# Short exercise 1
Reproduce everything in the Cosmos DB thread from "You can set" down to "execution timeout limit).".
# Short exercise 2
Write what comes next in the thread on bulk-deleting Cosmos DB documents, starting after its final line.

33

Is it possible to delete all/multiple documents available in a collection through the azure portal, Azure cosmos SQL Query or a power shell script ?

Cœur
  • 37,241
  • 25
  • 195
  • 267
armadillo.mx
  • 934
  • 1
  • 11
  • 17
  • Possible duplicate of [How to delete all the documents in DocumentDB through c# code](https://stackoverflow.com/questions/29137708/how-to-delete-all-the-documents-in-documentdb-through-c-sharp-code) – dumbchemistry Nov 14 '18 at 16:45

1 Answers1

33

The fastest way to delete all documents, in my experience, is to set "time to live" on the container to 1 sec. That will remove all documents. But be aware that this process takes some time, so if you set "time to live" back to unlimited too soon the documents that haven't been removed yet will reappear.

You can set the "time to live" under "Scale and Settings" for the container: url -> https://learn.microsoft.com/en-us/azure/cosmos-db/how-to-time-to-live

You could also create a stored procedure in the container and run that..url -> https://github.com/Azure/azure-cosmosdb-js-server/blob/master/samples/stored-procedures/bulkDelete.js

The stored procedure:

/**
 * A Cosmos DB stored procedure that bulk deletes documents for a given query.<br/>
 * Note: You may need to execute this stored procedure multiple times (depending whether the stored procedure is able to delete every document within the execution timeout limit).
 *
 * @function
 * @param {string} query - A query that provides the documents to be deleted (e.g. "SELECT c._self FROM c WHERE c.founded_year = 2008"). Note: For best performance, reduce the # of properties returned per document in the query to only what's required (e.g. prefer SELECT c._self over SELECT * )
 * @returns {Object.<number, boolean>} Returns an object with the two properties:<br/>
 *   deleted - contains a count of documents deleted<br/>
 *   continuation - a boolean whether you should execute the stored procedure again (true if there are more documents to delete; false otherwise).

# Data entries
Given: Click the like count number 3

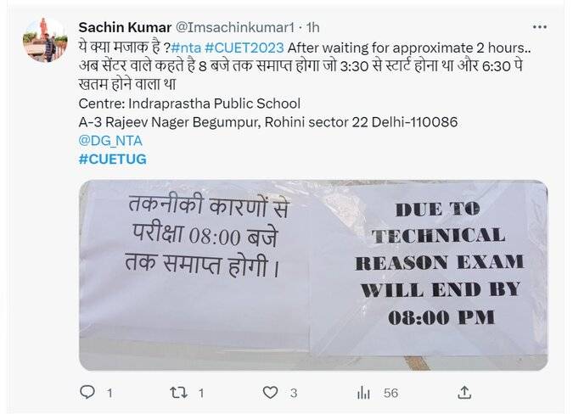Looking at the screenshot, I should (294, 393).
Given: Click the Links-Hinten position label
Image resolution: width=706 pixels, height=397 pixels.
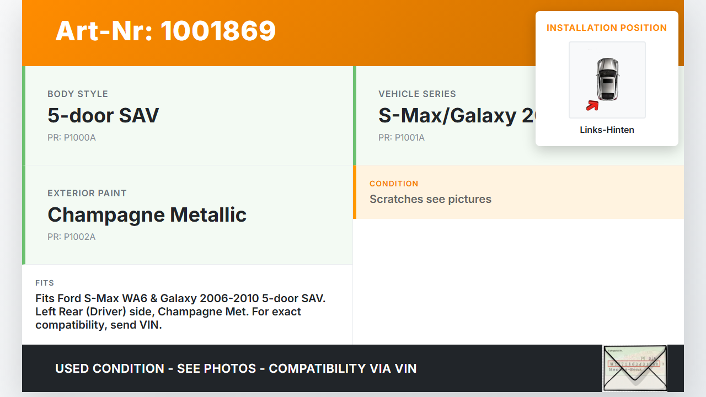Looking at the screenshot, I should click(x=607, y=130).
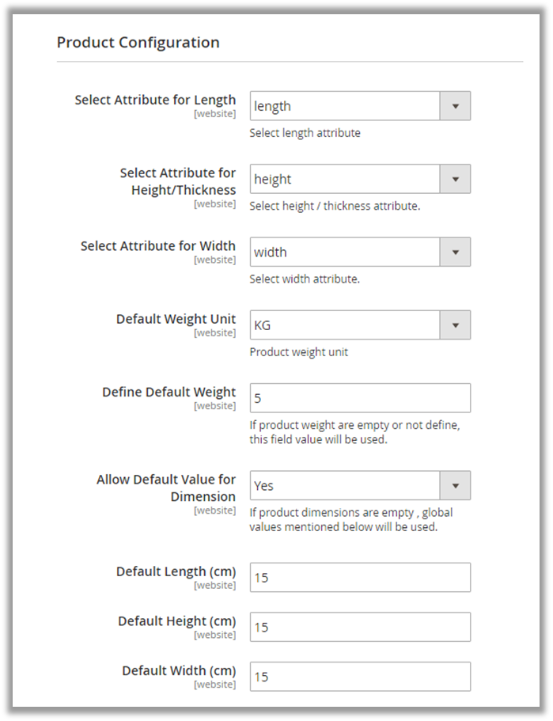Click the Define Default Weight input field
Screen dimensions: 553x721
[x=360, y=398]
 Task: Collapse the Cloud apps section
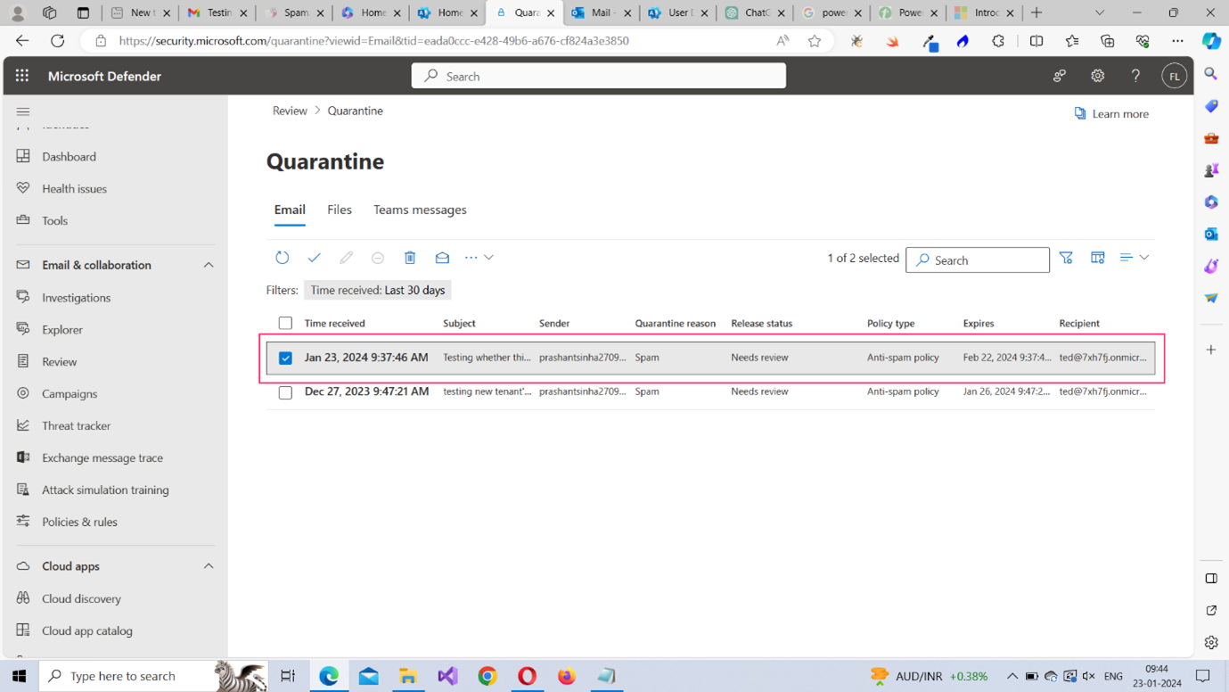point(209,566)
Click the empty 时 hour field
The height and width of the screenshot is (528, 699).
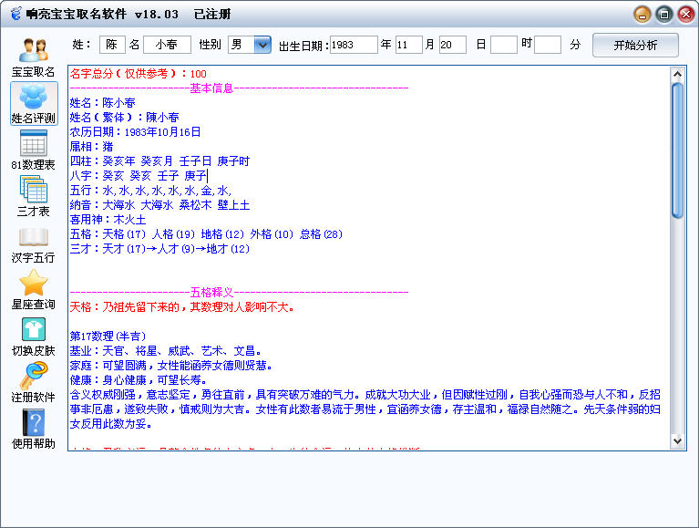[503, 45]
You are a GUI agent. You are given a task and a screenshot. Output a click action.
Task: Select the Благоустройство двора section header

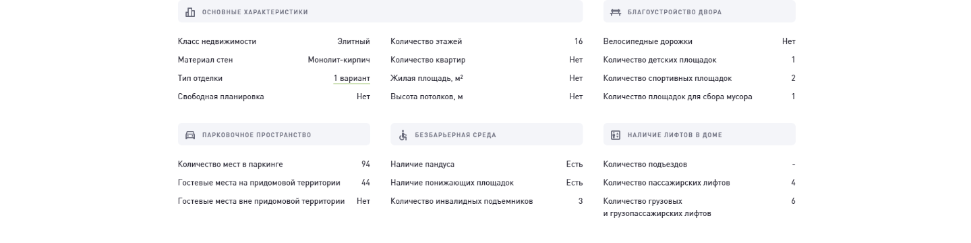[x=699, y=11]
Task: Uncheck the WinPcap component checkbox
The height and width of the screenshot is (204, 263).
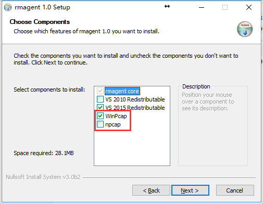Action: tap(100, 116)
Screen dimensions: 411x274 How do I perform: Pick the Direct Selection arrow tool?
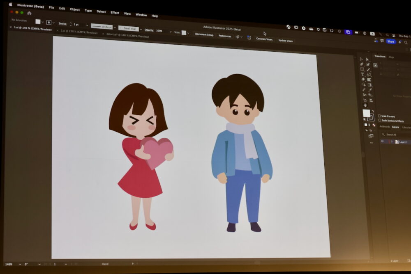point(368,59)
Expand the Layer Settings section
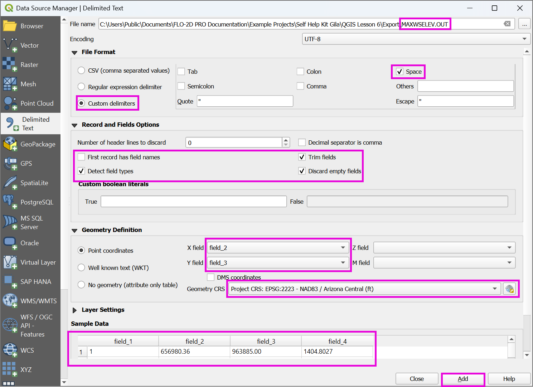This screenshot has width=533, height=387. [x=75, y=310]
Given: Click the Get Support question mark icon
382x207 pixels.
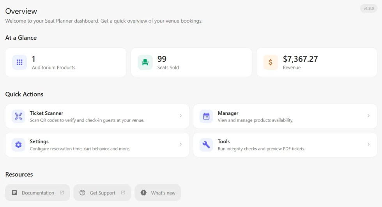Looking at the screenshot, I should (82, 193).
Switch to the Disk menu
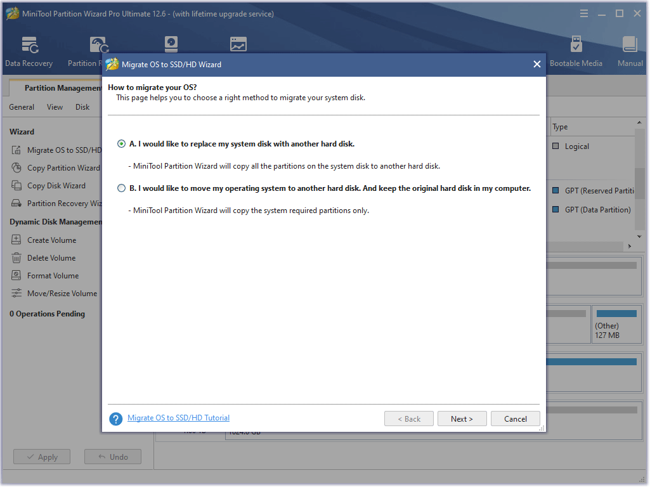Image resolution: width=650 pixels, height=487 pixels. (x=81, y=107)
==
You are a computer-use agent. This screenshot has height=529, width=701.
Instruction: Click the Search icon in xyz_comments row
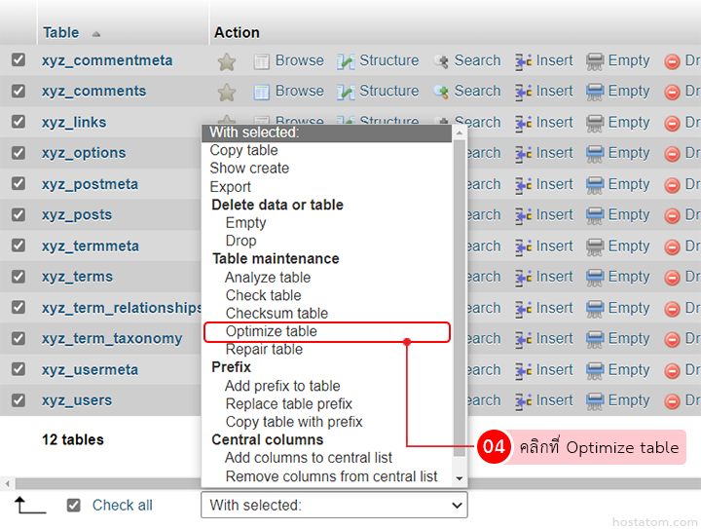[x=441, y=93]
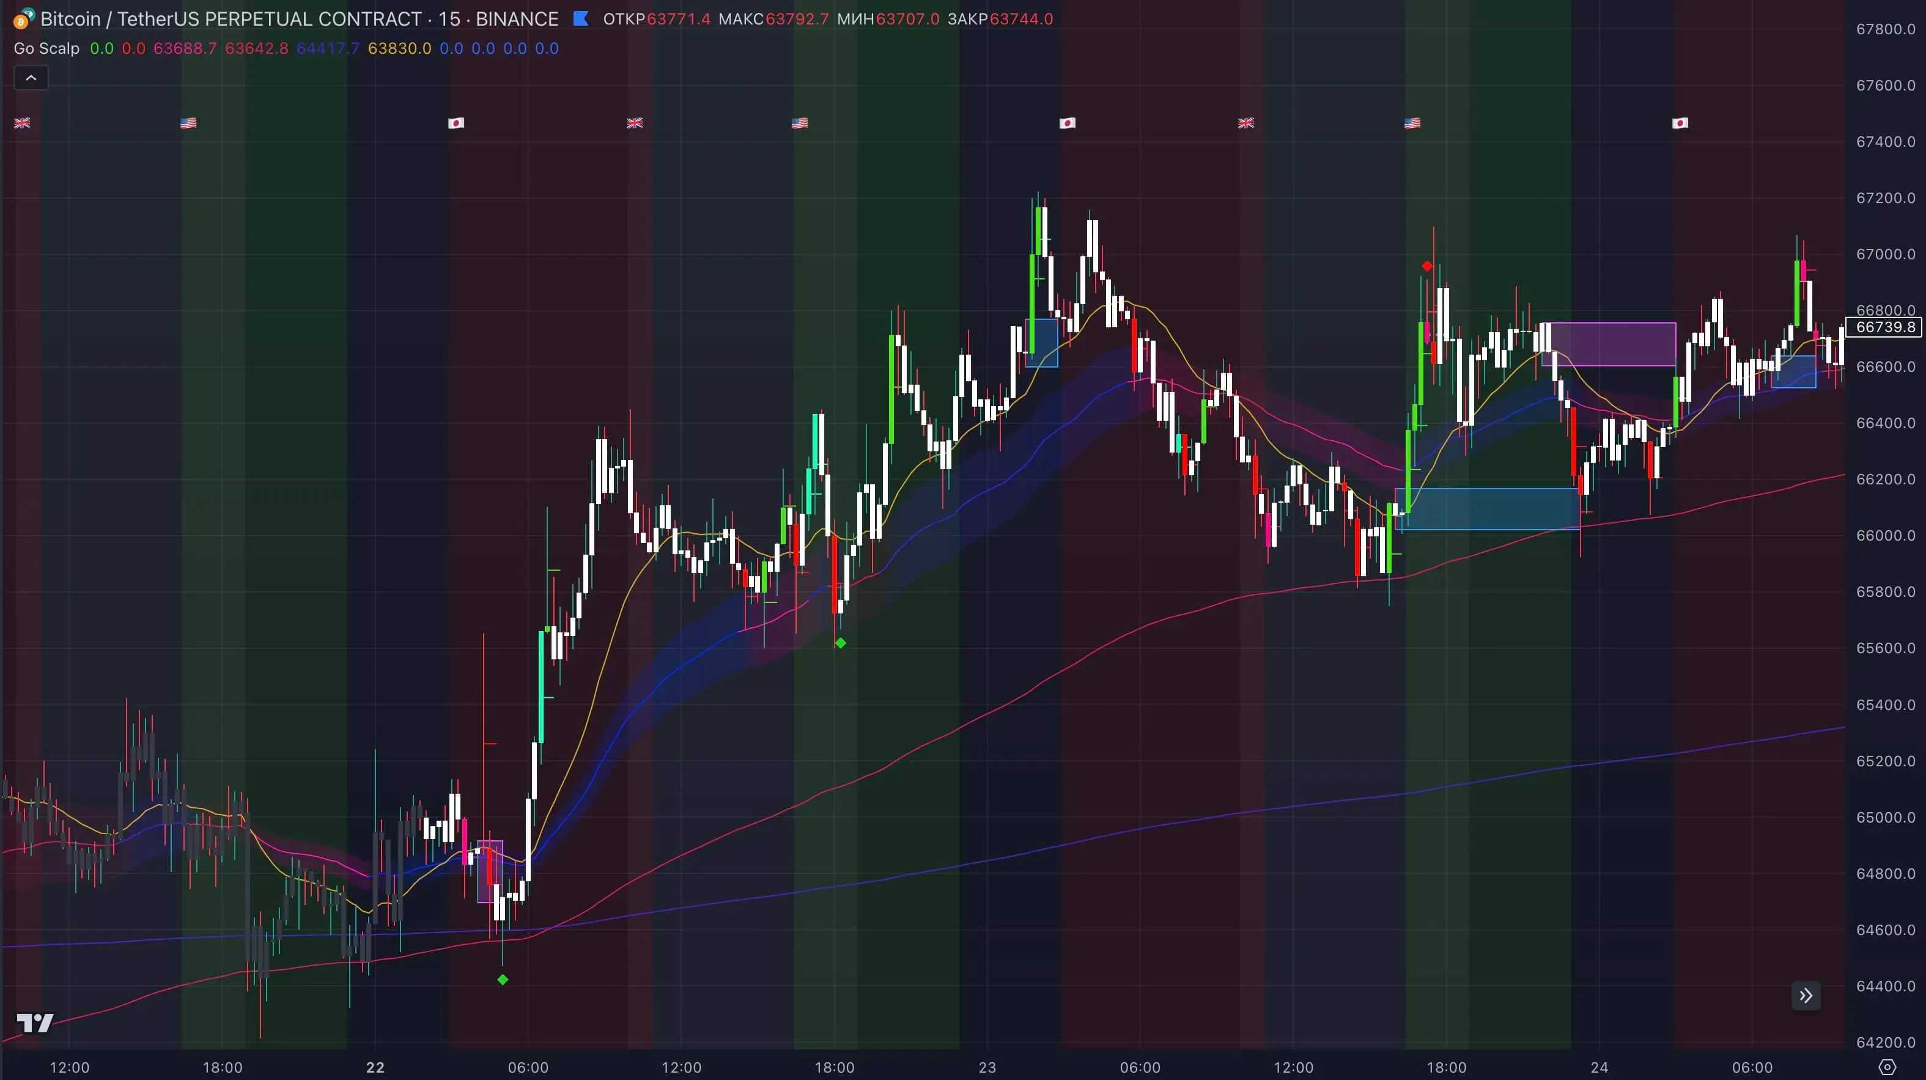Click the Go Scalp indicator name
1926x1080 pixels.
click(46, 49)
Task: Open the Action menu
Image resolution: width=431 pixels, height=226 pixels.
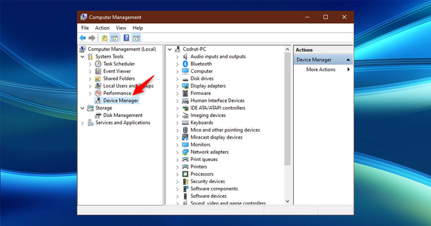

# Task output 1
You can set the "time to live" under "Scale and Settings" for the container: url -> https://learn.microsoft.com/en-us/azure/cosmos-db/how-to-time-to-live

You could also create a stored procedure in the container and run that..url -> https://github.com/Azure/azure-cosmosdb-js-server/blob/master/samples/stored-procedures/bulkDelete.js

The stored procedure:

/**
 * A Cosmos DB stored procedure that bulk deletes documents for a given query.<br/>
 * Note: You may need to execute this stored procedure multiple times (depending whether the stored procedure is able to delete every document within the execution timeout limit).

# Task output 2
 */
function bulkDeleteStoredProcedure(query) {
    var collection = getContext().getCollection();
    var collectionLink = collection.getSelfLink();
    var response = getContext().getResponse();
    var responseBody = {
        deleted: 0,
        continuation: true
    };

    // Validate input.
    if (!query) throw new Error("The query is undefined or null.");

    tryQueryAndDelete();

    // Recursively runs the query w/ support for continuation tokens.
    // Calls tryDelete(documents) as soon as the query returns documents.
    function tryQueryAndDelete(continuation) {
        var requestOptions = {continuation: continuation};

        var isAccepted = collection.queryDocuments(collectionLink, query, requestOptions, function (err, retrievedDocs, responseOptions) {
            if (err) throw err;

            if (retrievedDocs.length > 0) {
                // Begin deleting documents as soon as documents are returned form the query results.
                // tryDelete() resumes querying after deleting; no need to page through continuation tokens.
                //  - this is to prioritize writes over reads given timeout constraints.
                tryDelete(retrievedDocs);
            } else if (responseOptions.continuation) {
                // Else if the query came back empty, but with a continuation token; repeat the query w/ the token.
                tryQueryAndDelete(responseOptions.continuation);
            } else {
                // Else if there are no more documents and no continuation token - we are finished deleting documents.
                responseBody.continuation = false;
                response.setBody(responseBody);
            }
        });

        // If we hit execution bounds - return continuation: true.
        if (!isAccepted) {
            response.setBody(responseBody);
        }
    }

    // Recursively deletes documents passed in as an array argument.
    // Attempts to query for more on empty array.
    function tryDelete(documents) {
        if (documents.length > 0) {
            // Delete the first document in the array.
            var isAccepted = collection.deleteDocument(documents[0]._self, {}, function (err, responseOptions) {
                if (err) throw err;

                responseBody.deleted++;
                documents.shift();
                // Delete the next document in the array.
                tryDelete(documents);
            });

            // If we hit execution bounds - return continuation: true.
            if (!isAccepted) {
                response.setBody(responseBody);
            }
        } else {
            // If the document array is empty, query for more documents.
            tryQueryAndDelete();
        }
    }
}

You could then write a powershellscript to run that stored procedure.

UPDATE

I believe another advantage of setting the "Time to Live" is that it doesn't cost any RUs, but deleting with a sproc will.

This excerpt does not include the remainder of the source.